Pada tahun 2018, total ayam impor sebanyak 76.658 kg yang sebagian terdiri dari ayam buras hidup yang beratnya di bawah 165 gram sebanyak 76,5 ribu.
Nah sisanya adalah ayam hias yang mana di tahun 2018 tersebut Indonesia telah mengimpor sebanyak 166 kg ayam mutiara ini.
Impor Ayam dari Brazil
Beberapa waktu lalu, tepatnya pada tahun 2014, diberitakan bahwa Indonesia digugat oleh brazil karena menolak impor daging ayam. Gugatan tersebut dibawa ke WTO dan Brazil memenangkan gugatan tersebut pada tahun 2017.
Namun, setelah kemenangan tersebut, brasil menganggap Indonesia belum menerima impor ayam dari Brasil. Akhirnya, Brazil pun membawa lagi permasalahan tersebut ke WTO.
Di tahun 2019 pun Indonesia mengubah kebijakan impor ayam dari Brazil agar lebih mudah, yakni dengan mempersyaratkan sertifikat kesehatan berstandar internasional serta sertifikat halal.
Dibukanya keran impor ayam dari Brazil ini pun membuat peternak ayam lokal ketar ketir. Pasalnya, ayam impor dari Brazil memiliki harga yang lebih murah daripada ayam lokal.
Selain Brazil, akibat dari kekalahan Indonesia atas gugatan Brazil di WTO, terdapat 14 negara lainnya yang juga siap untuk mengekspor daging ayam ke Indonesia.
Ditambah lagi, hampir setiap tahun harga ayam produksi lokal sering berada dibawah harga pokok penjualan karena stok ayam yang selalu berlebih.
Namun, meskipun izin impor ayam sudah lebih jelas, yakni wajib mendapatkan sertifikat kesehatan internasional dan sertifikat halal, ayam impor dari Brazil belum tentu dapat mematikan peternak lokal.

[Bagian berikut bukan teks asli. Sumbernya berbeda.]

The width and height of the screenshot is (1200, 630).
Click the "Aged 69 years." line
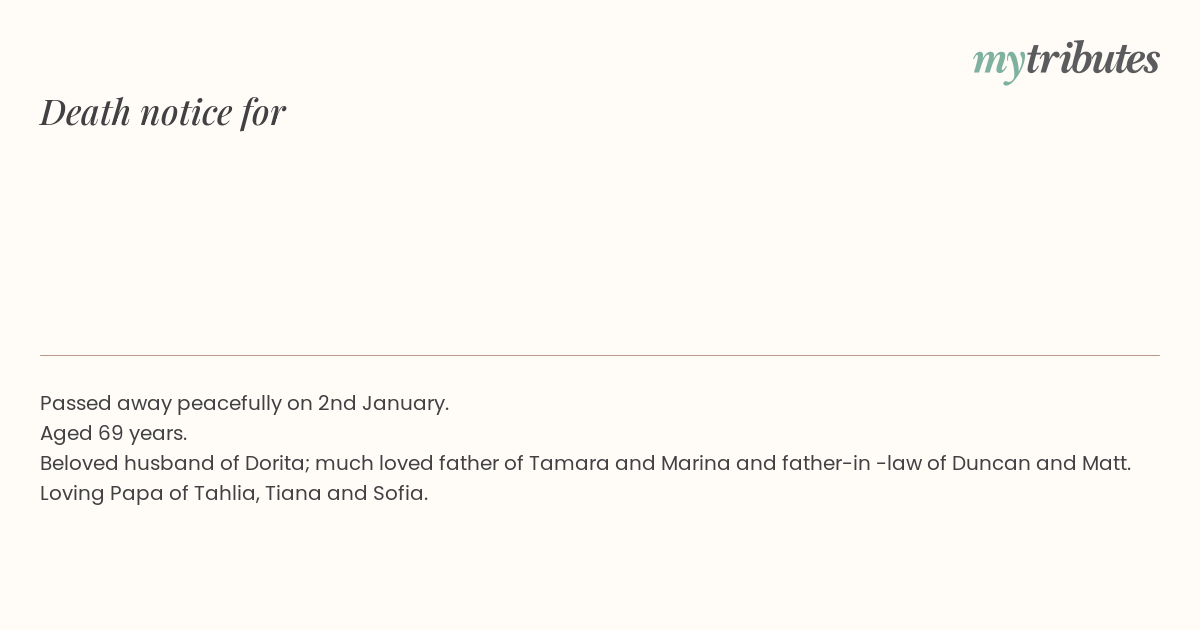[114, 434]
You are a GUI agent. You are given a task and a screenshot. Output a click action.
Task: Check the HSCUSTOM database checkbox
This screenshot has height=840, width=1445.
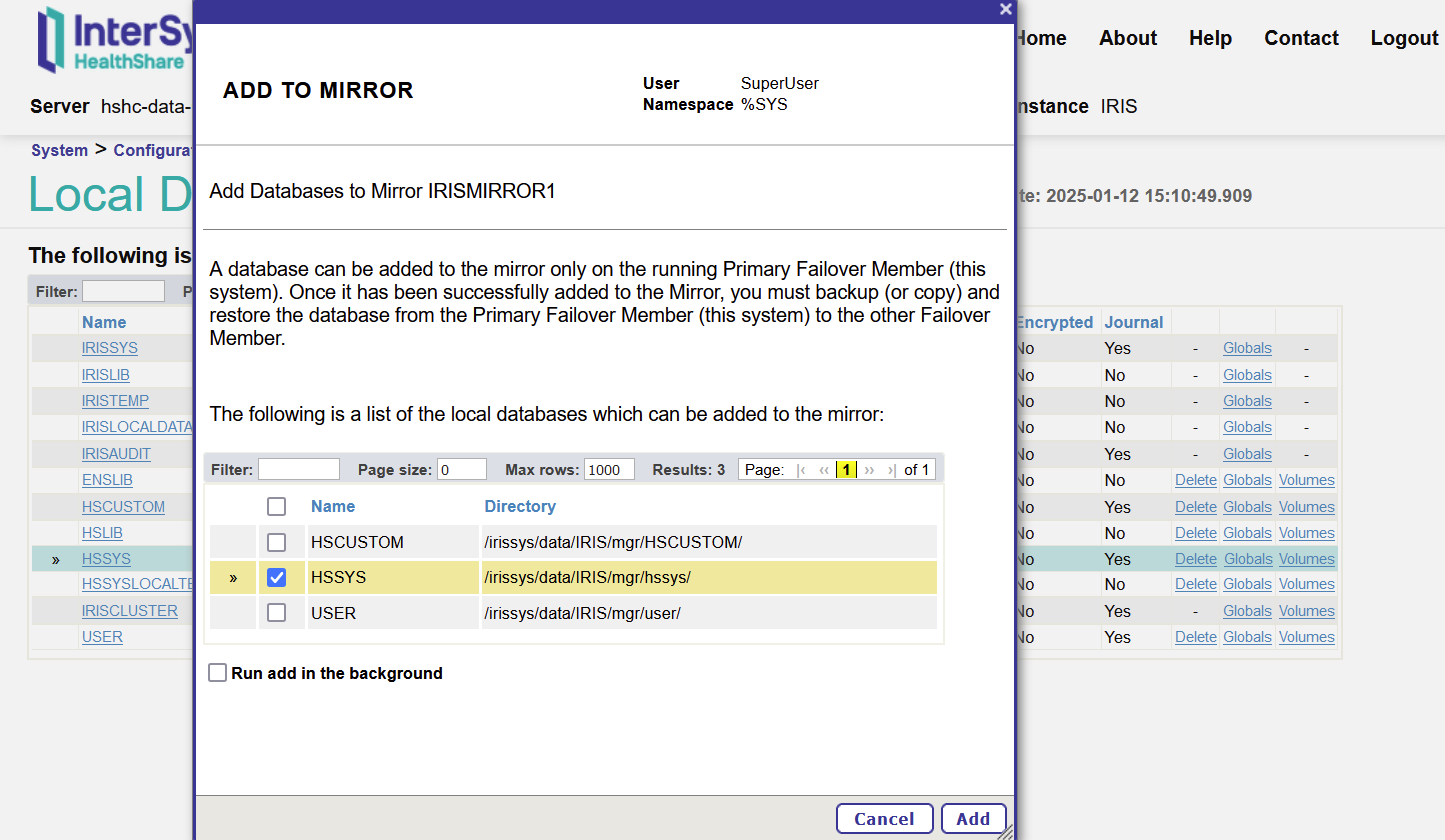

Sebab, untuk impor pun tergantung pada pasar yang tersedia di Indonesia. Meski impor sudah bisa dilakukan, tapi jika Brasil tidak memiliki pasar atau peminat ayamnya di Indonesia, maka impor tidak bisa dijalankan.
Intinya, negara tidak akan memaksakan impor ayam jika tidak akan dibutuhkan.
Itulah informasi pada artikel kali ini mengenai impor ayam yang dilakukan Indonesia. Semoga informasi ini menambah pengetahuan kita semua. Terima kasih.